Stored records
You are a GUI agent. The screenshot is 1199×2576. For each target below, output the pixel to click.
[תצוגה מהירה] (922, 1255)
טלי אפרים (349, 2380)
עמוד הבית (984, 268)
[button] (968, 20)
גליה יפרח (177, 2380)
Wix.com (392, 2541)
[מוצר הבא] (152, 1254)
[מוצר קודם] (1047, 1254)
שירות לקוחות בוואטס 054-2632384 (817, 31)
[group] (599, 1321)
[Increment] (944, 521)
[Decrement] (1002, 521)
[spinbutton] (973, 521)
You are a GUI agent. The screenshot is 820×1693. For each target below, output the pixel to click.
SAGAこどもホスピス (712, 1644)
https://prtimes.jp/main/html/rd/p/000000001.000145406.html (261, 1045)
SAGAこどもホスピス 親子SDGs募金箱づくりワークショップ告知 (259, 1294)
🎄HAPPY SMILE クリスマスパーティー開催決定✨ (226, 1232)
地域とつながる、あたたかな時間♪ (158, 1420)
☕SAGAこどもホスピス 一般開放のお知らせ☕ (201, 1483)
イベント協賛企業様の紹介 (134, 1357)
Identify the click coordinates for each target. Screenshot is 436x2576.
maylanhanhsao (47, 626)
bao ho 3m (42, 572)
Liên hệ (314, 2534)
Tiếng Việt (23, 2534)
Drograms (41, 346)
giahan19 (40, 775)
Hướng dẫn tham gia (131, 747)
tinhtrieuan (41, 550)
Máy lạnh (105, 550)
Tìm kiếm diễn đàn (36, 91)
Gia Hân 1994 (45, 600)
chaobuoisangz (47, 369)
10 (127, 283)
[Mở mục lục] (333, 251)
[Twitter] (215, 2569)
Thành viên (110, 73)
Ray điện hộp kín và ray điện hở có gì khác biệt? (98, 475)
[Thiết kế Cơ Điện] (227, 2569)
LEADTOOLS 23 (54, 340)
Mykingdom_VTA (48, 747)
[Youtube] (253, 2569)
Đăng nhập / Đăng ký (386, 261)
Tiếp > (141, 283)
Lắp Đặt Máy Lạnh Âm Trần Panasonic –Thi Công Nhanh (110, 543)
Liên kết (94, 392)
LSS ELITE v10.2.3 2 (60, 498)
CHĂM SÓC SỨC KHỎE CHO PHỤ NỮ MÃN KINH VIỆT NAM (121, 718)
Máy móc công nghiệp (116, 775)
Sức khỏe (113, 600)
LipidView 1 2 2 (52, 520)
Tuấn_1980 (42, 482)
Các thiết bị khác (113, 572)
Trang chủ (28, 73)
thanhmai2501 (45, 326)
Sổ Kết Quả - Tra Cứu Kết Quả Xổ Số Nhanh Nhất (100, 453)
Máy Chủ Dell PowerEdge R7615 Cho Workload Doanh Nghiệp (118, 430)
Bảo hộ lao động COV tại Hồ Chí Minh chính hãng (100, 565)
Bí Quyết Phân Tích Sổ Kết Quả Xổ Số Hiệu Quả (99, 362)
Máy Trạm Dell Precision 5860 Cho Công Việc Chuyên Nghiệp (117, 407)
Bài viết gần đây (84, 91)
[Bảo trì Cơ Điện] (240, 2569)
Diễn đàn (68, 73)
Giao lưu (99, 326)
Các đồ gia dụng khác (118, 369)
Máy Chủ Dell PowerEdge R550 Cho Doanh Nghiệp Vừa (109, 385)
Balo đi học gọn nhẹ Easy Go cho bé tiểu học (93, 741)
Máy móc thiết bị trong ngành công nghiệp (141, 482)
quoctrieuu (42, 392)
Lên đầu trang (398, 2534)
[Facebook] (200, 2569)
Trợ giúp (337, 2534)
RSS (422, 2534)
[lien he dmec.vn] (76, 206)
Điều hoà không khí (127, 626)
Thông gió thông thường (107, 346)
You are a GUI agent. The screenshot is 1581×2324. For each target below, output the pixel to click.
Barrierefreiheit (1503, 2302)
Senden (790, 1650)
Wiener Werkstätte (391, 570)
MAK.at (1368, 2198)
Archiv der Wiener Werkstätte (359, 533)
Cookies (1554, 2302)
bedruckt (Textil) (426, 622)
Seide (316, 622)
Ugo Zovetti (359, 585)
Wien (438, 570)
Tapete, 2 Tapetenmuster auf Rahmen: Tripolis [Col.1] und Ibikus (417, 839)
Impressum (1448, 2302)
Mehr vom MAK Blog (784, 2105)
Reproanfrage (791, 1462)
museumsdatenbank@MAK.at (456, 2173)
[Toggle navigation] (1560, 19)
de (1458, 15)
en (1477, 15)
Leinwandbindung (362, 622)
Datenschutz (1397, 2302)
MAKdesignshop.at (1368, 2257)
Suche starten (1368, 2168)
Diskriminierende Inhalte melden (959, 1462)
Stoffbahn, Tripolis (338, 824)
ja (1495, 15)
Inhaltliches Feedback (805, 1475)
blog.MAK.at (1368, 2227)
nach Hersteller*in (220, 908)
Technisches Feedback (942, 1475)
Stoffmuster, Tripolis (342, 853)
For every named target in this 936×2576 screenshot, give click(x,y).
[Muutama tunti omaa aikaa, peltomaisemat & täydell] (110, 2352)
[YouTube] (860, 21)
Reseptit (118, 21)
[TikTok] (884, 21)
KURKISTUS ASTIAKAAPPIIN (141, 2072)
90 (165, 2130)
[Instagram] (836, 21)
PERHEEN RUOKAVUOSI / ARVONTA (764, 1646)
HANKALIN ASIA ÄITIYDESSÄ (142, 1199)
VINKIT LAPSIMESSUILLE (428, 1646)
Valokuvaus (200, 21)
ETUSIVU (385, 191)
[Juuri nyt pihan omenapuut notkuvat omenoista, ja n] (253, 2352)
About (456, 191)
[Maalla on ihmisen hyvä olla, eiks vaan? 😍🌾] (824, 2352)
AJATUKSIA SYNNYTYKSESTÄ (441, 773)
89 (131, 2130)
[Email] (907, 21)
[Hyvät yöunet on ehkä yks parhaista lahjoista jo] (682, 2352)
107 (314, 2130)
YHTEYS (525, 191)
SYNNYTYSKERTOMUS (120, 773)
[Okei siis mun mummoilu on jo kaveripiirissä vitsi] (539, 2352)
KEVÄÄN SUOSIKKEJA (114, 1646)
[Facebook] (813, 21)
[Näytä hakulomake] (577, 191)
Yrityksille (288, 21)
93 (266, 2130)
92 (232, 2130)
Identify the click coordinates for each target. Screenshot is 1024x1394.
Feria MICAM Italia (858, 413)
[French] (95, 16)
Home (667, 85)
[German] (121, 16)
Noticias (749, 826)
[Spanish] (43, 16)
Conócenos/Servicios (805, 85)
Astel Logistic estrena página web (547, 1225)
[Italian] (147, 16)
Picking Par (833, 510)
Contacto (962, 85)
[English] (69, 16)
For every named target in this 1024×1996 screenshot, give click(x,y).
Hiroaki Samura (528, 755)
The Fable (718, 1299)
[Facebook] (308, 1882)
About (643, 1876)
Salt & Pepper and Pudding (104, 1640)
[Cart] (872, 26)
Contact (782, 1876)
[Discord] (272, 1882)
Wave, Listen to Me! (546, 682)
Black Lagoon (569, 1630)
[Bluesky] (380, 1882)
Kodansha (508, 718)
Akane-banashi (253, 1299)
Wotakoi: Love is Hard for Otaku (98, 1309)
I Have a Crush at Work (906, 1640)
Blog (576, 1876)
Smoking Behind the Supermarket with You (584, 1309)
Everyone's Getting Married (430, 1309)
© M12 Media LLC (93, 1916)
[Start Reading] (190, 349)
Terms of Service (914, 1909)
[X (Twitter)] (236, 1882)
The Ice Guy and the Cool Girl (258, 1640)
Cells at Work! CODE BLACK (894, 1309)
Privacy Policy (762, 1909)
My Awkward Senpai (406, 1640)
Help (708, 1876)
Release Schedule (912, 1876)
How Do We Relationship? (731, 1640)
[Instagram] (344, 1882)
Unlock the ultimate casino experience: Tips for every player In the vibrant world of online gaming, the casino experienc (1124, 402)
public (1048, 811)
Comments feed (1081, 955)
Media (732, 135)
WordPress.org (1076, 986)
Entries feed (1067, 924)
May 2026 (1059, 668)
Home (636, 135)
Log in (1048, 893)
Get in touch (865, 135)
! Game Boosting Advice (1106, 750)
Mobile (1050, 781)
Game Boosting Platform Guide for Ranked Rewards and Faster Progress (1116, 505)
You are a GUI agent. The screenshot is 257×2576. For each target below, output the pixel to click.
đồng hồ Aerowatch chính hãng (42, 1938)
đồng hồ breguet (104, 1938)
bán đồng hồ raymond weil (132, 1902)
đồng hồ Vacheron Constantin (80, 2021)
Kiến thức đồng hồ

Exercise directions: Wherever the word "SAGAこどもホスピス" appears in the records above, copy that line.

Output below:
SAGAこどもホスピス (712, 1644)
SAGAこどもホスピス 親子SDGs募金箱づくりワークショップ告知 (259, 1294)
☕SAGAこどもホスピス 一般開放のお知らせ☕ (201, 1483)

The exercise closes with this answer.